Document section START
Phosphate may have been more abundant on ancient Mars than it is on Earth

Shane McGlaun - Sep 3, 2013
Phosphate may have been more abundant on ancient Mars than it is on Earth

One of the key chemical ingredients scientists believe to be required for life is phosphate. Phosphate is plentiful here on Earth, but scientists now believe that phosphate could've been more abundant on ancient Mars that it is on earth today. Phosphate is believed to be a required component for life because it is the backbone of DNA and an essential part of molecules that cells use to generate energy and their required membranes.

Scientists say that Mars is very rich in phosphate in the area of 5 to 10 times richer than Earth based on the analysis of meteorites from Mars that have impacted the surface of the Earth. That data was also supported by scans of Mars by NASA Spirit and Opportunity rovers.
Document section END
• **Questions on the material**
1. Answer these questions using the article on phosphate on Mars.
(a) What does phosphate form the backbone of?
(b) How many times richer in phosphate than Earth do scientists say Mars is?
(c) Which two NASA rovers made scans that supported the meteorite data?
2. Continue the article on phosphate on Mars after its last sentence.
The stored items have nothing to do with the article on phosphate on Mars.
The data START
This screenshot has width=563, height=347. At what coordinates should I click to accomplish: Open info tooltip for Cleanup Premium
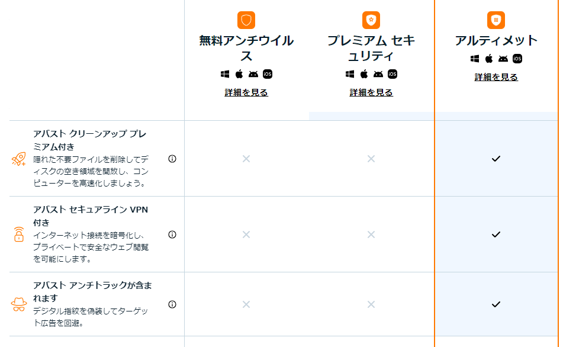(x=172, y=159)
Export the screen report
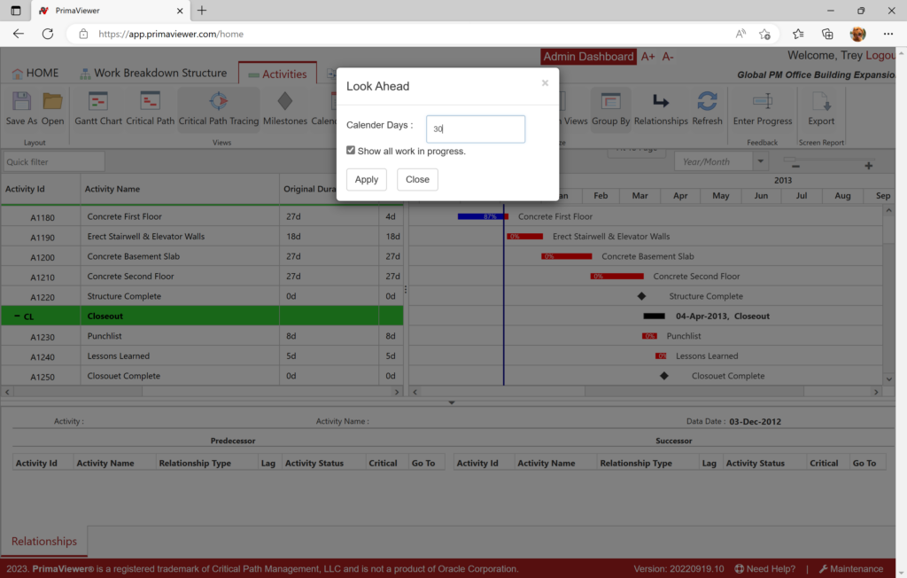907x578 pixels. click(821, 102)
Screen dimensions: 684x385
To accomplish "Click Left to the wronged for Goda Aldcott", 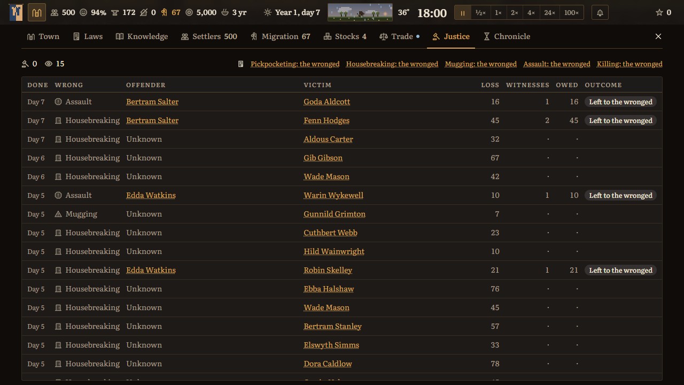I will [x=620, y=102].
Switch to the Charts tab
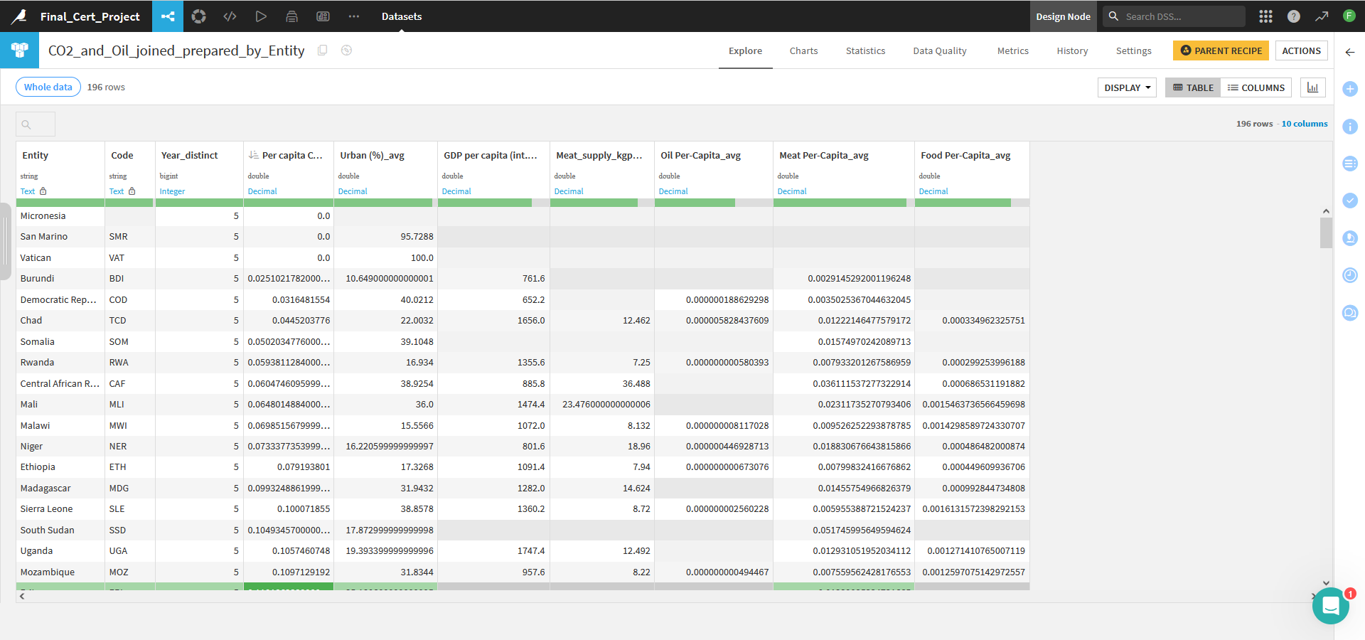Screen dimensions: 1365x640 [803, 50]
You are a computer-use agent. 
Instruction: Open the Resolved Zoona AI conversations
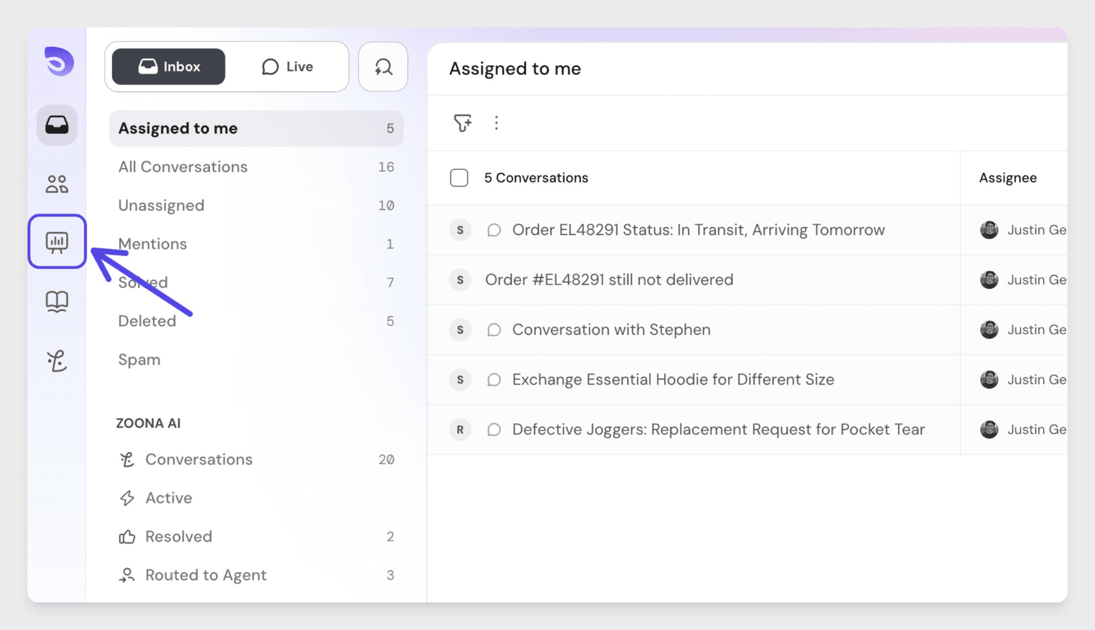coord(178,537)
The data END
The data START
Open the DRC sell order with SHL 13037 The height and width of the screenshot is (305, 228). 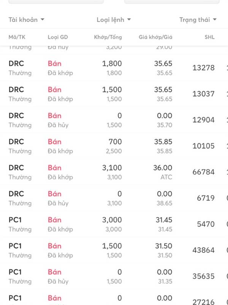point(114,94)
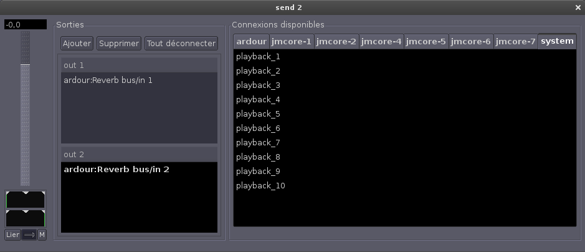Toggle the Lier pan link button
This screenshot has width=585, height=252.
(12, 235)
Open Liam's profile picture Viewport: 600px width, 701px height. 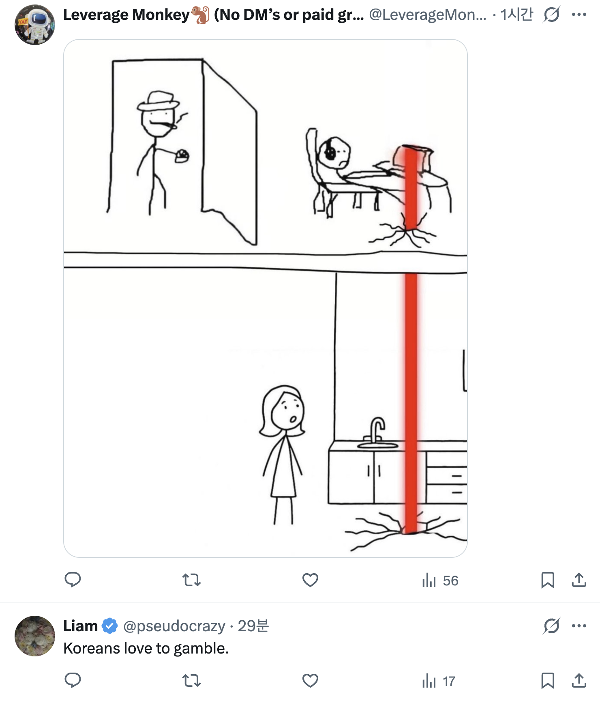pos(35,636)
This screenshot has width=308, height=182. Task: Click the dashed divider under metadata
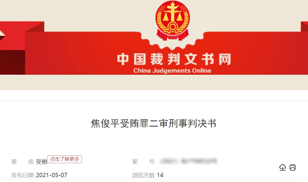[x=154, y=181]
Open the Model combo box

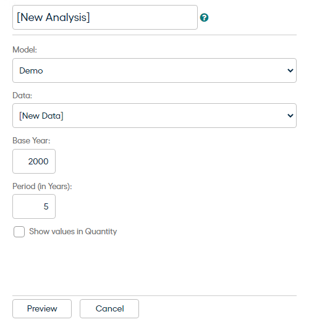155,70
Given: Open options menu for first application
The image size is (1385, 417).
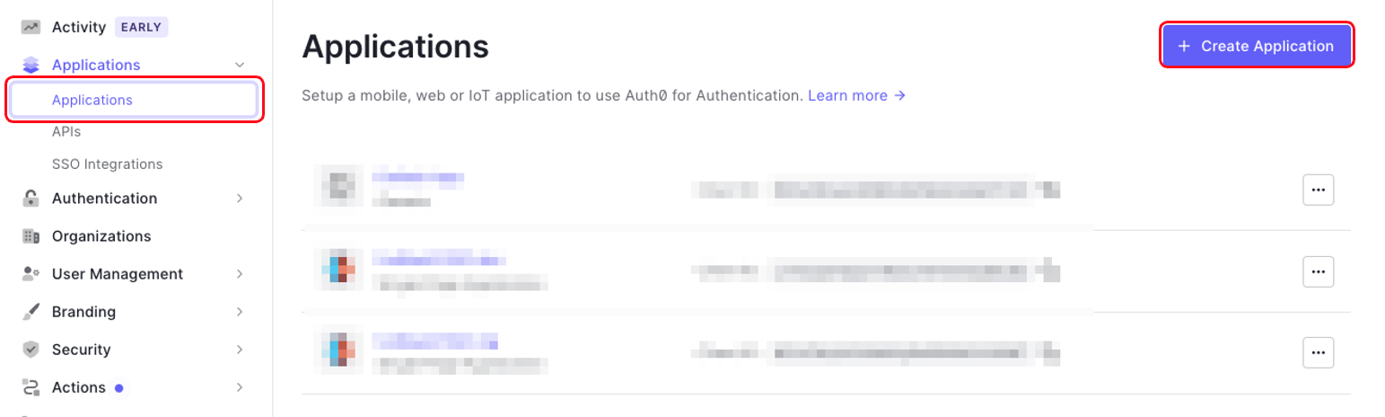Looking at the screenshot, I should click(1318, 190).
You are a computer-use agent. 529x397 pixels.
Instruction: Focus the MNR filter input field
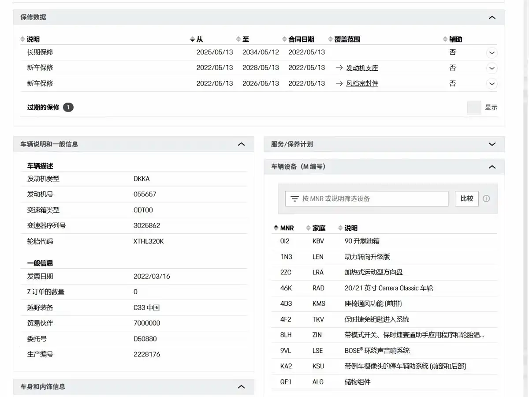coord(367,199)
The data END
• **Answers to this exercise**
1.
(a) DNA
(b) 5 to 10 times
(c) Spirit and Opportunity

2.
NASA does point out that the presence of phosphate on Mars does not mean it was available for use in chemical reactions that could support life. Scientists say that minerals containing phosphate here on Earth are known to dissolve very slowly in water.

The scientists conducted experiments to determine how phosphate-loaded minerals that are thought to be the most common on Mars would dissolve across a range of acidity levels. The scientists learned during the experiments that the dominant phosphate-loaded minerals available on Mars are significantly more soluble and release more phosphate in the water and those common on Earth. Those findings suggest phosphate is released as much as 45 times faster between water and rock on Mars than on Earth.